The following recommendations have been made for the given company in order to see to it that it will be able to overcome the current problems that it has been facing in the given domain:
Quality is often described as the key to success and thus, it is advised, that for the long term benefit of the given organization, the company needs to engage in production of goods and services which are of premium quality. Quality uplifts the brand image of the company and it also ensures that the firm remains in competition for a long time. It is commonly known that although the prices of the products and services can be competed with however, it is not possible for the given organization to compete with the firm in terms of quality. Hence, if Disney is able to produce fewer films, but ensure the quality of the movie is good and the story is interesting, it will easily be able to achieve success in the given domain and ensure that it performs well.
The Pixar partners are crucial partners of the firm who need to be engaged in a strong bond with firm. The Pixar Company has got proper experience in the domain of the business of movies and for this purpose; it can be easily relied upon. Furthermore, apart from experience, the given firm also has long term resources like creativity and popularity which are often crucial in a film`s success (Tukker & Tischner, 2017). For this reason, although the demands of the current CEO may appear to be inconsistent with the given scenario of the business, but they have strategy experience which is beneficial for the firm.

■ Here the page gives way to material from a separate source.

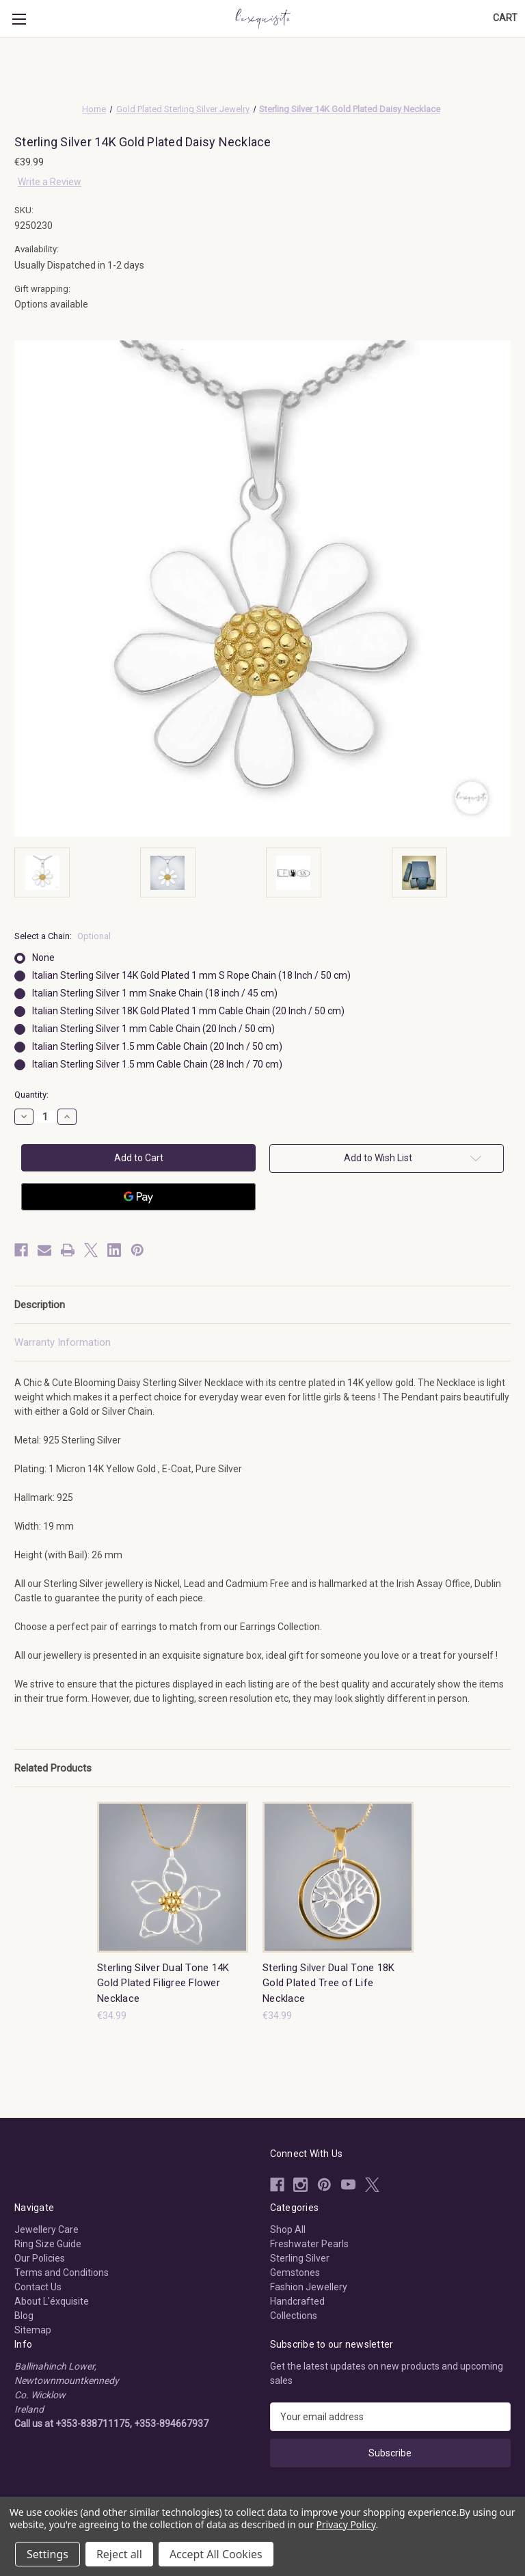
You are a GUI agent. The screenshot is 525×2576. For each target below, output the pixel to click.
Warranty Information (62, 1342)
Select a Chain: (62, 936)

The company needs to concentrate on innovation. Disney has been focusing on a limited type of movies and films since a very long time and for this reason the concept and image associated with the Walt Disney movies company has become a rather obsolete one (Mannheim, 2016). The company needs to ensure that in order to be able to achieve success in the given business domain, it will be required to engage in practices which will gave rise to proper relationships. Such proper relationships will then give rise to engagement in work which will be able to appeal to all crowds and compete with the latest innovations as well. This innovation can come in form of new characters or stories.

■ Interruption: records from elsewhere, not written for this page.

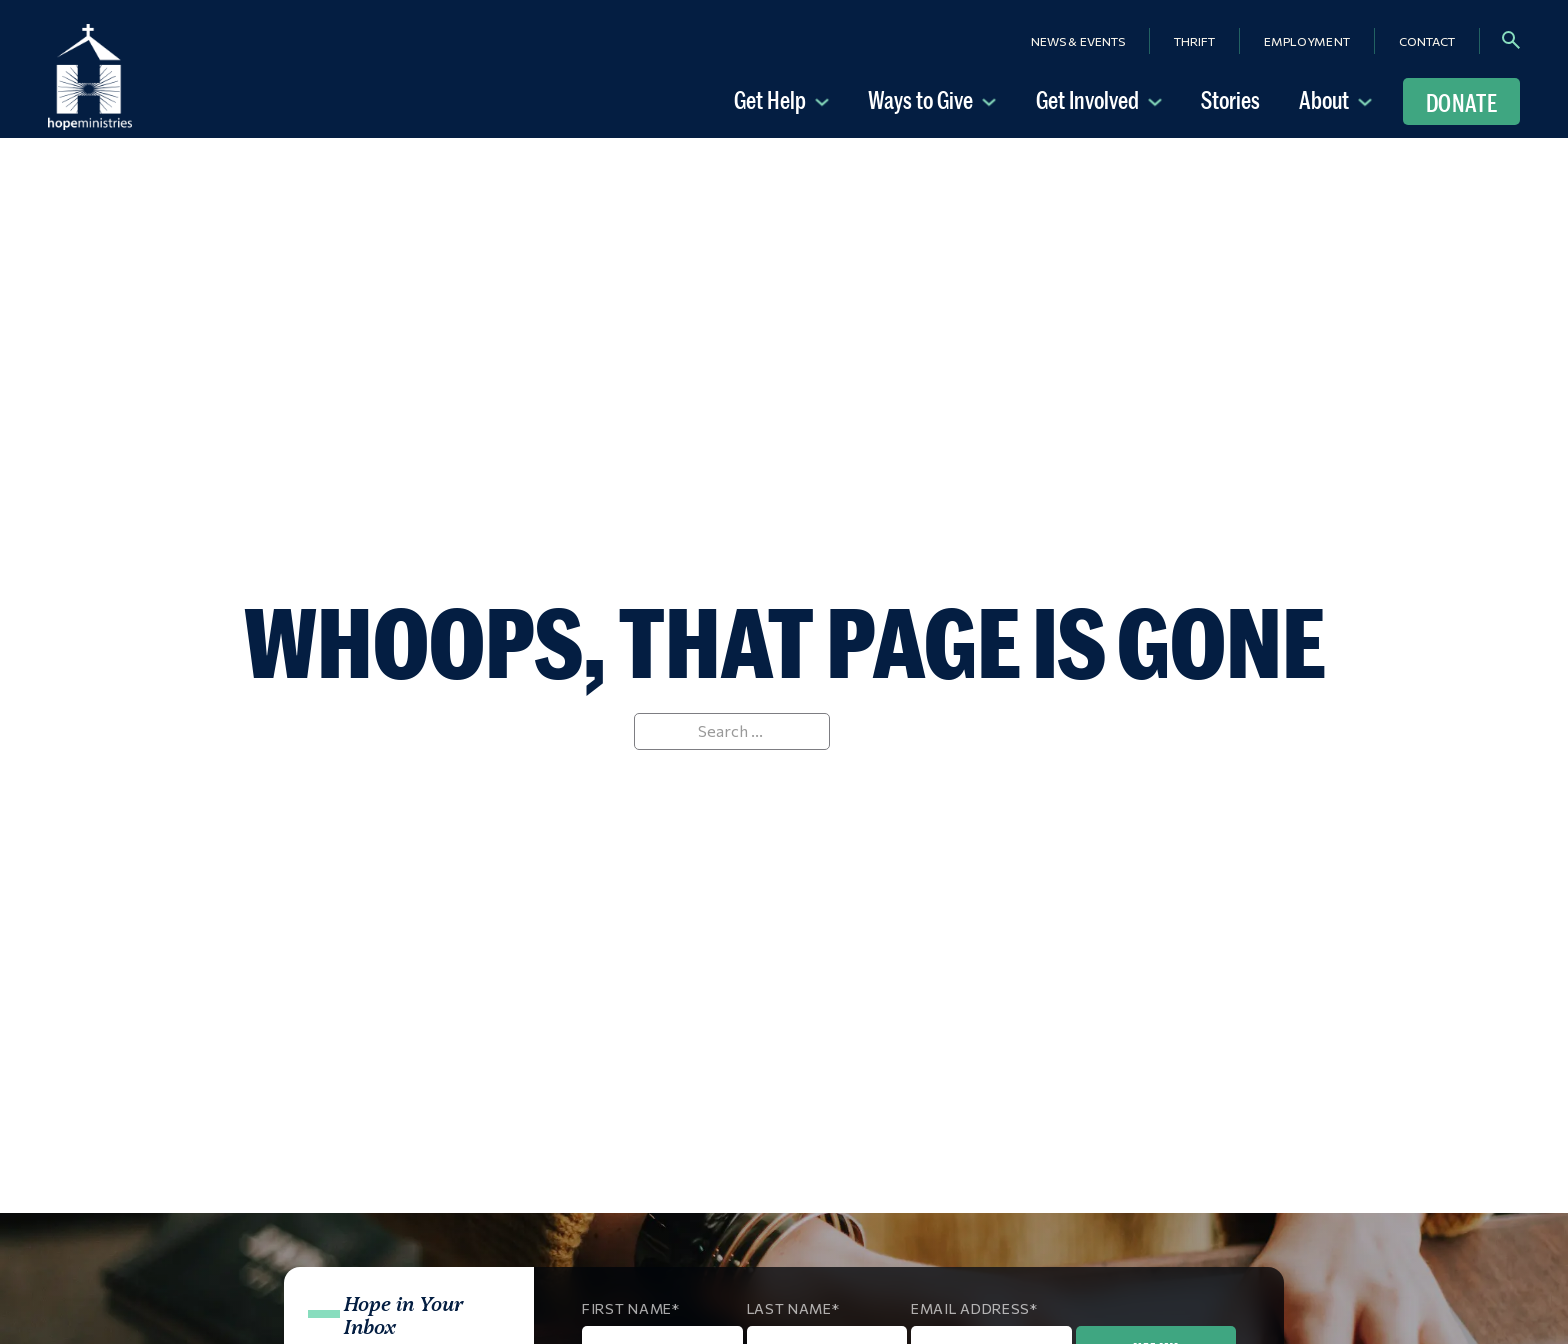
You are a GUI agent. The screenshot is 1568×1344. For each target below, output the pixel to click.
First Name (627, 1308)
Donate (1461, 103)
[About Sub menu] (1369, 100)
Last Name (789, 1308)
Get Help (770, 100)
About (1324, 100)
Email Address (970, 1308)
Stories (1230, 100)
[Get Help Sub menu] (826, 100)
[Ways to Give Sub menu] (993, 100)
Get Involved (1087, 100)
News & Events (1078, 41)
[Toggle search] (1511, 40)
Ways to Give (920, 100)
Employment (1307, 41)
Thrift (1194, 41)
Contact (1427, 41)
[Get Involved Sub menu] (1159, 100)
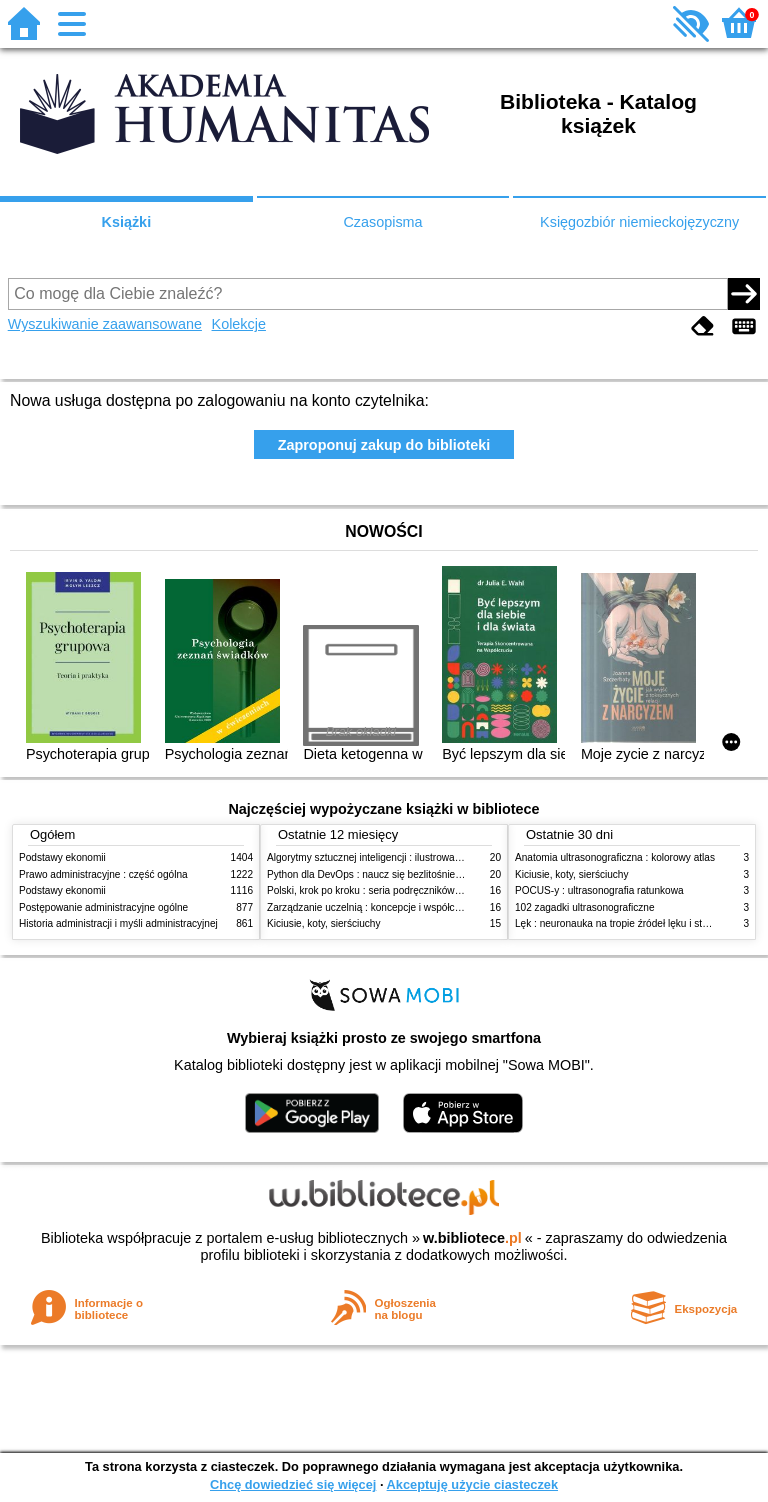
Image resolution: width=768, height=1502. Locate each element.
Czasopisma (382, 222)
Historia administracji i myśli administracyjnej (118, 923)
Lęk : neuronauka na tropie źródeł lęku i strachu (621, 923)
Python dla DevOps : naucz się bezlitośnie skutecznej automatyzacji (418, 874)
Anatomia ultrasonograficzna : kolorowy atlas (615, 857)
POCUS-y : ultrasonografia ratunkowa (599, 890)
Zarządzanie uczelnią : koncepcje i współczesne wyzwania (397, 907)
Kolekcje (239, 324)
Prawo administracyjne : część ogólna (103, 874)
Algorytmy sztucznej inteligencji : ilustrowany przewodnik (393, 857)
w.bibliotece (472, 1238)
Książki (127, 222)
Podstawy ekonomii (62, 857)
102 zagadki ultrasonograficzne (585, 907)
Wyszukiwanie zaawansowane (105, 324)
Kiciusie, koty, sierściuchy (324, 923)
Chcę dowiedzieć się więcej (293, 1484)
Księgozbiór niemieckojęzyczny (639, 222)
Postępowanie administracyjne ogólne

The company needs to keep a hold on its various domains. The company needs to ensure that it is being able to easily maintain quality in the given offerings instead of spreading out into other domains (Thomas, 2017). From the analysis of the given case, it could be easily analyzed that the firm is not being able to manage its current resources well. However, if the company follows a stabilize strategy, then it will easily be able to ensure that it is keeping an eye on all its units.
As the company is not being able to perform well in the given animated section, it has been advised that the company should retrench the Animation film domain. The company should produce a fewer films in a year and invest in stories that are bound to be a success.